Adding to a sizable first gift of etchings by Rembrandt in 2007, the Berne-based collector Eberhard W. Kornfeld has donated an additional thirty-one works to the Kunstmuseum Basel. The exhibition Rembrandt’s Etchings, held in the Hauptbau’s mezzanine galleries concurrently with the grand special exhibition Rembrandt’s Orient, now showcases around sixty works from both donations.
Even in his lifetime, Rembrandt Harmensz. van Rijn (1606–1669) was widely acclaimed not only for his paintings, but also for his extraordinary gifts as a printmaker. Many art lovers even thought that the etchings were the genuine sensation: Rembrandt’s singular handling of this printmaking process—his use of a variety of techniques and his repeated revisions of his plates, which yielded virtually inexhaustible potentials for variation—makes each print a unique item coveted by collectors. The earliest collections of his etchings are in fact documented for the seventeenth century, and high-quality and rare prints still fetch large sums in the art market.
The Berne-based auctioneer and collector Eberhard W. Kornfeld is an experienced connoisseur of Rembrandt’s oeuvre. He became devoted to the artist early on in his career, in the late 1940s, when he worked at Gutekunst and Klipstein Auctioneers, and started building his own collection of Rembrandt’s etchings. In 2007, he made a donation of most of these treasures to the Kunstmuseum Basel’s Kupferstichkabinett (Department of Prints and Drawings), followed by a second gift in 2019. Not a single week passes in which he does not take out the etchings to study them, Kornfeld, who retains a lifelong right to the enjoyment of the works, remarks. Paying tribute to these acts of civic-minded generosity benefiting the Öffentliche Kunstsammlung, the public art collection of Basel, the exhibition offers our visitors a first opportunity to examine the thirty-one works of the second donation. The display is rounded out by etchings from the first donation and our own holdings, illustrating how neatly the different divisions of the collection complement each other.

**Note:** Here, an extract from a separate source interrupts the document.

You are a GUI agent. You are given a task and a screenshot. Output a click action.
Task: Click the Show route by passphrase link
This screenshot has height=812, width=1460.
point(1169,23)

The altogether around seventy prints chosen for the exhibition represent a florilegium that lets our visitors experience Rembrandt’s prodigious artistry as an etcher in all its facets. Selected examples bring into focus the watermarks of the new accessions, which are now considered a key piece of evidence in the appraisal and dating of the prints. Other works are presented with their provenance; some were formerly in famous collections.